▶ Task inputs:
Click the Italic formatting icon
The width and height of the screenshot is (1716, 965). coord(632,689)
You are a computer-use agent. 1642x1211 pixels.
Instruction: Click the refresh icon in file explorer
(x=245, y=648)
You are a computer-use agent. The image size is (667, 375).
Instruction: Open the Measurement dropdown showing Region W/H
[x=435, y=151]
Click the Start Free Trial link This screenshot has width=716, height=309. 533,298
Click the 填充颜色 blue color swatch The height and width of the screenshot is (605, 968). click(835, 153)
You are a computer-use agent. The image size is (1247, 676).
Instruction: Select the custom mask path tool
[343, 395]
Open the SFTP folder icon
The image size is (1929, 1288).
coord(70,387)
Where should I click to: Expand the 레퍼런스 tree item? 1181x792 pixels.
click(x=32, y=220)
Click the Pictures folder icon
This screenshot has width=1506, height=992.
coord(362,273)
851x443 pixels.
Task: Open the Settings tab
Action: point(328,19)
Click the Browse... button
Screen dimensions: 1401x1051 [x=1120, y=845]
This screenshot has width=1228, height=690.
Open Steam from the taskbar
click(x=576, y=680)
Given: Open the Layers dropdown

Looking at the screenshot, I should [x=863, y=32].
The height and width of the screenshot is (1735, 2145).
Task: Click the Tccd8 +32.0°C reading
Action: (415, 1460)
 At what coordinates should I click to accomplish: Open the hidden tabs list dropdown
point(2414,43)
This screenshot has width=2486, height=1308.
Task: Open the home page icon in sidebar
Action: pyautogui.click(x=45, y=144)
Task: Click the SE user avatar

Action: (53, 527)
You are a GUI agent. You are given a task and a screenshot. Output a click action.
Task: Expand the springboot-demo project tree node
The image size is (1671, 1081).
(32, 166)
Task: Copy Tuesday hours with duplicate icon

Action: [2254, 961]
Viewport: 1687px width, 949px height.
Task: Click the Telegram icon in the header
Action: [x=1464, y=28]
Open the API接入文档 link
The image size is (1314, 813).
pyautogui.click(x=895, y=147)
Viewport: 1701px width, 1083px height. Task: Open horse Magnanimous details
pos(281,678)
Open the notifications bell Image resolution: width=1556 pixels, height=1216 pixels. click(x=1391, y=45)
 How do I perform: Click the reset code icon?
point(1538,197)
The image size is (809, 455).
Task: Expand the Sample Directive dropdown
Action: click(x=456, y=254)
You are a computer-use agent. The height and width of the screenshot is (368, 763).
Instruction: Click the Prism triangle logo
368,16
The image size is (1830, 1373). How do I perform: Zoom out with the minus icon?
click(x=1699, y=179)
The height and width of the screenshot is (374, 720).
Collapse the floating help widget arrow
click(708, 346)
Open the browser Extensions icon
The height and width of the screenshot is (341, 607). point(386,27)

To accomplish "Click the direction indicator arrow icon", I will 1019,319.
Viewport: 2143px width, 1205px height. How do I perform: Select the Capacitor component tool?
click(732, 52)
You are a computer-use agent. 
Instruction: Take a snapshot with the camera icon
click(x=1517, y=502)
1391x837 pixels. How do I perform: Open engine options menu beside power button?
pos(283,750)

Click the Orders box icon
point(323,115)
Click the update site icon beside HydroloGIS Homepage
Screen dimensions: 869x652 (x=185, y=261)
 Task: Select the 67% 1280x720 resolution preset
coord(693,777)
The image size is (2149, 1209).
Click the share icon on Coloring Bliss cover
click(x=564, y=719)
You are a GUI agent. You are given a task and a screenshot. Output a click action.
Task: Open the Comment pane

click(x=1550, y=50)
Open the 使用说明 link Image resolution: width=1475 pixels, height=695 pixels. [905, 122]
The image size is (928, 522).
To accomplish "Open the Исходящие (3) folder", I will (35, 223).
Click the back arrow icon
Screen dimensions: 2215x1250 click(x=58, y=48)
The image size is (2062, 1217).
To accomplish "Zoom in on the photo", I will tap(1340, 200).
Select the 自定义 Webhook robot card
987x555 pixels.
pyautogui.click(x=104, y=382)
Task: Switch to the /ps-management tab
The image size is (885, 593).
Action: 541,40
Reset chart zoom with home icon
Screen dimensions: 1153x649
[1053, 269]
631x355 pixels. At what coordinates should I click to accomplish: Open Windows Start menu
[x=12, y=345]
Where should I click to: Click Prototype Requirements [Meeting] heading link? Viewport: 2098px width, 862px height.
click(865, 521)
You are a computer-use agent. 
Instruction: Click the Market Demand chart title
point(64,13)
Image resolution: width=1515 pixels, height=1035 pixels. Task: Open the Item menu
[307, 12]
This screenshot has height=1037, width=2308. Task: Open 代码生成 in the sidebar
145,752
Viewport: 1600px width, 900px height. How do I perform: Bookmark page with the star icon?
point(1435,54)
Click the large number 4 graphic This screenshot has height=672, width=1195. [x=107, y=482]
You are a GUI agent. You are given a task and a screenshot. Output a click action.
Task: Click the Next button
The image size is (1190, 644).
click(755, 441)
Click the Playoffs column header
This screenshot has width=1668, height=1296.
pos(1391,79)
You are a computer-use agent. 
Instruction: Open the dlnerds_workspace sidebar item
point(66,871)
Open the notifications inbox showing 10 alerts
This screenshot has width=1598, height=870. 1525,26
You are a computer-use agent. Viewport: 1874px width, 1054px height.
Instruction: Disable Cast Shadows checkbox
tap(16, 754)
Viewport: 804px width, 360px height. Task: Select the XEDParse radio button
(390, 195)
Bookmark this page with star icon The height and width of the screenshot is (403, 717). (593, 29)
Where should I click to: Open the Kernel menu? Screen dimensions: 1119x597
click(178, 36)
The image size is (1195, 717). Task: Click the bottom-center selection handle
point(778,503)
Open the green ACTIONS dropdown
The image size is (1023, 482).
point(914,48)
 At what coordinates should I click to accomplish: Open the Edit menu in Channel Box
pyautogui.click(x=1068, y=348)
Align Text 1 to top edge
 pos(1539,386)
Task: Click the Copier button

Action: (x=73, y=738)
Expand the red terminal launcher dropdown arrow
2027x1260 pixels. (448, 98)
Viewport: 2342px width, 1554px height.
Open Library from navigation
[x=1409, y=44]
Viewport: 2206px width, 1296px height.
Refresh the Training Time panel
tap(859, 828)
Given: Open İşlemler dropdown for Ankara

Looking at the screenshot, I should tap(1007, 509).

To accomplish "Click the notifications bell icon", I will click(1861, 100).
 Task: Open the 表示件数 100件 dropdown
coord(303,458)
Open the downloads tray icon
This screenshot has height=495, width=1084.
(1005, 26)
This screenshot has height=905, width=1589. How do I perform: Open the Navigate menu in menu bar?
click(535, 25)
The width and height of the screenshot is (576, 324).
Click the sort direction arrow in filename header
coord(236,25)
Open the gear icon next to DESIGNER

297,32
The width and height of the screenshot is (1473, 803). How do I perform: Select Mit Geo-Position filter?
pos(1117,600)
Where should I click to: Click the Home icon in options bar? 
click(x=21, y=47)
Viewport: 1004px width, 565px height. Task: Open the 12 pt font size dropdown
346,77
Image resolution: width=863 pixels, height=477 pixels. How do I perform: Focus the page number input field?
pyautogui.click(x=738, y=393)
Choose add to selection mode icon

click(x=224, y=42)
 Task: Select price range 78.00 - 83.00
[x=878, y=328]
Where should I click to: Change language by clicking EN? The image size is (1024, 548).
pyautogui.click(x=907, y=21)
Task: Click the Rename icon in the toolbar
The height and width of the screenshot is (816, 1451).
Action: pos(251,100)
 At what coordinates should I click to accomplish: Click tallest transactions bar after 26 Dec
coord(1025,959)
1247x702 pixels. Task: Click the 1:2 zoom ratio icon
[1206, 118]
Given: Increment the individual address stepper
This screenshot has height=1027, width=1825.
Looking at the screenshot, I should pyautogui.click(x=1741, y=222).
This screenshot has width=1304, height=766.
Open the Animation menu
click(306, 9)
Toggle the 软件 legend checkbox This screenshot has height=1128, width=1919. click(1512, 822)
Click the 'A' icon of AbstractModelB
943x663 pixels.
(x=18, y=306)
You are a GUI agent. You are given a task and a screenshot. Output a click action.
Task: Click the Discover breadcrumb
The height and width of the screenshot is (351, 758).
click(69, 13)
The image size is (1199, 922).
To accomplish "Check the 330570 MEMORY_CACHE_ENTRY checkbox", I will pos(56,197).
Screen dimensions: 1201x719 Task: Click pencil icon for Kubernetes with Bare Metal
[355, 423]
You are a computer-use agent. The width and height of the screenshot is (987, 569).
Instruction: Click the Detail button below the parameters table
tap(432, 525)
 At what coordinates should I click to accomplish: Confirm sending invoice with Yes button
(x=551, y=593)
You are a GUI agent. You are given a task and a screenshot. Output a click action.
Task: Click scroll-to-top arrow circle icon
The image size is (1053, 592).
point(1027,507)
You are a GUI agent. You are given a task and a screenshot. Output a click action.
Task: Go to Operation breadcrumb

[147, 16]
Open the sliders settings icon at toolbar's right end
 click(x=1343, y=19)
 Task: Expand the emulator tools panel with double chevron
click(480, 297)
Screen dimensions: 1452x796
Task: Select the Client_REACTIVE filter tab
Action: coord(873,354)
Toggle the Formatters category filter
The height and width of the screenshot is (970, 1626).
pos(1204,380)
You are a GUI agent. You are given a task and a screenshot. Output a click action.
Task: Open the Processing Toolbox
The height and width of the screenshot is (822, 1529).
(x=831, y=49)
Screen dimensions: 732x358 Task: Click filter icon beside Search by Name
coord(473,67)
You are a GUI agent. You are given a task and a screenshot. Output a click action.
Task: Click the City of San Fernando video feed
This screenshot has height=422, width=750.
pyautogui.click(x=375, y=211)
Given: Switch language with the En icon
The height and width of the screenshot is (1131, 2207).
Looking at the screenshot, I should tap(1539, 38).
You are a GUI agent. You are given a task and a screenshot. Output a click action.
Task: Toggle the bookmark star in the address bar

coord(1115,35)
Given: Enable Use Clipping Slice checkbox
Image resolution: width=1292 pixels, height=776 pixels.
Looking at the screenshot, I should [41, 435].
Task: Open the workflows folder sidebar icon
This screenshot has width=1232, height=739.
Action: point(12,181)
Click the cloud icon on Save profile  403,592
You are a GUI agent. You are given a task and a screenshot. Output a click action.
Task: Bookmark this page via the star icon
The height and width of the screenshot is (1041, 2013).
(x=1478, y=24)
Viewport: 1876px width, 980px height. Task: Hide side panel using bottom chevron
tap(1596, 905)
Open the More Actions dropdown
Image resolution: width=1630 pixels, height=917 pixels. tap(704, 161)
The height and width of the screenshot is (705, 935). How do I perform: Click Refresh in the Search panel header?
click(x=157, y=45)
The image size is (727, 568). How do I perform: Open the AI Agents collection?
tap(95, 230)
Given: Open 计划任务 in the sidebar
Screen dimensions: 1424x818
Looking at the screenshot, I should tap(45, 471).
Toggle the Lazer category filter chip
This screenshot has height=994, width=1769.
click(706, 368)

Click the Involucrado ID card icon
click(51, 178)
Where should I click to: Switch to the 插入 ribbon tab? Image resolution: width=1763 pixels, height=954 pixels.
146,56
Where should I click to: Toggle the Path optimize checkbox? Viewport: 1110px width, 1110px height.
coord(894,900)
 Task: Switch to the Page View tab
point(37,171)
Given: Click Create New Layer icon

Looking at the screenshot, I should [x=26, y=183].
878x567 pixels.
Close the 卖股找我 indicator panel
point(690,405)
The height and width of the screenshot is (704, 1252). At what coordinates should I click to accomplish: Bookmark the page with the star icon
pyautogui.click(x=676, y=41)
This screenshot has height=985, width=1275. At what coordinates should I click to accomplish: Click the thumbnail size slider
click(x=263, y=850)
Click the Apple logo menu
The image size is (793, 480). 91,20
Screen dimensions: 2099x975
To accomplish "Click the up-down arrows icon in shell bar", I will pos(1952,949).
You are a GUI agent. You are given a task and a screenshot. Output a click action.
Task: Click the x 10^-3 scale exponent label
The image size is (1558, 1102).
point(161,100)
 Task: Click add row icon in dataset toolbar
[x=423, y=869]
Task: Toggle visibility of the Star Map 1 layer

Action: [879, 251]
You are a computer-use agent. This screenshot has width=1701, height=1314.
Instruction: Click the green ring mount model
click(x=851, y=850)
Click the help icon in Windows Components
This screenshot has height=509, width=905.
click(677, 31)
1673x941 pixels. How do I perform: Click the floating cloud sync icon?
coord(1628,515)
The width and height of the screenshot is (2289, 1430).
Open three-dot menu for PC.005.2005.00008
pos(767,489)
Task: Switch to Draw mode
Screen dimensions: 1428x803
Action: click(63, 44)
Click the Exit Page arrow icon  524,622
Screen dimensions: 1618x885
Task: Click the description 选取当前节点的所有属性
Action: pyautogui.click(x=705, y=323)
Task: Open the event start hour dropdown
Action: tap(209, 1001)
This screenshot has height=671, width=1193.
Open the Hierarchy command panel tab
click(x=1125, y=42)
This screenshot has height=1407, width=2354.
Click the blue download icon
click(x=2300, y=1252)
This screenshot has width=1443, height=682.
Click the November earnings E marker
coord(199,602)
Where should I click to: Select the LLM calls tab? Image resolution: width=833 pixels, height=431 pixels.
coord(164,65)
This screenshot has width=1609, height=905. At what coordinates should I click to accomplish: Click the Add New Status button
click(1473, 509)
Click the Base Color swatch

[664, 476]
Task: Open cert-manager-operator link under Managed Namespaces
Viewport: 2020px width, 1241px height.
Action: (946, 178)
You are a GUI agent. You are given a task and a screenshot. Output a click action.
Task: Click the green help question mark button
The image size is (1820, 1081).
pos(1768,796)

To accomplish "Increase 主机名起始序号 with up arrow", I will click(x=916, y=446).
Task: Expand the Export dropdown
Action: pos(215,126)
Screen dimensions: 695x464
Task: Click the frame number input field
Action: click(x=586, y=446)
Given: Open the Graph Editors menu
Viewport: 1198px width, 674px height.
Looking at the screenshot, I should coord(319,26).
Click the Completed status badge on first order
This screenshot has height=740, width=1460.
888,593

▶ Assignment:
Look through the data above for the string "bell" and copy every line where it appears.

▶ Completed exercise:
Open the notifications bell Image resolution: width=1556 pixels, height=1216 pixels. click(x=1391, y=45)
To accomplish "Click the notifications bell icon", I will click(1861, 100).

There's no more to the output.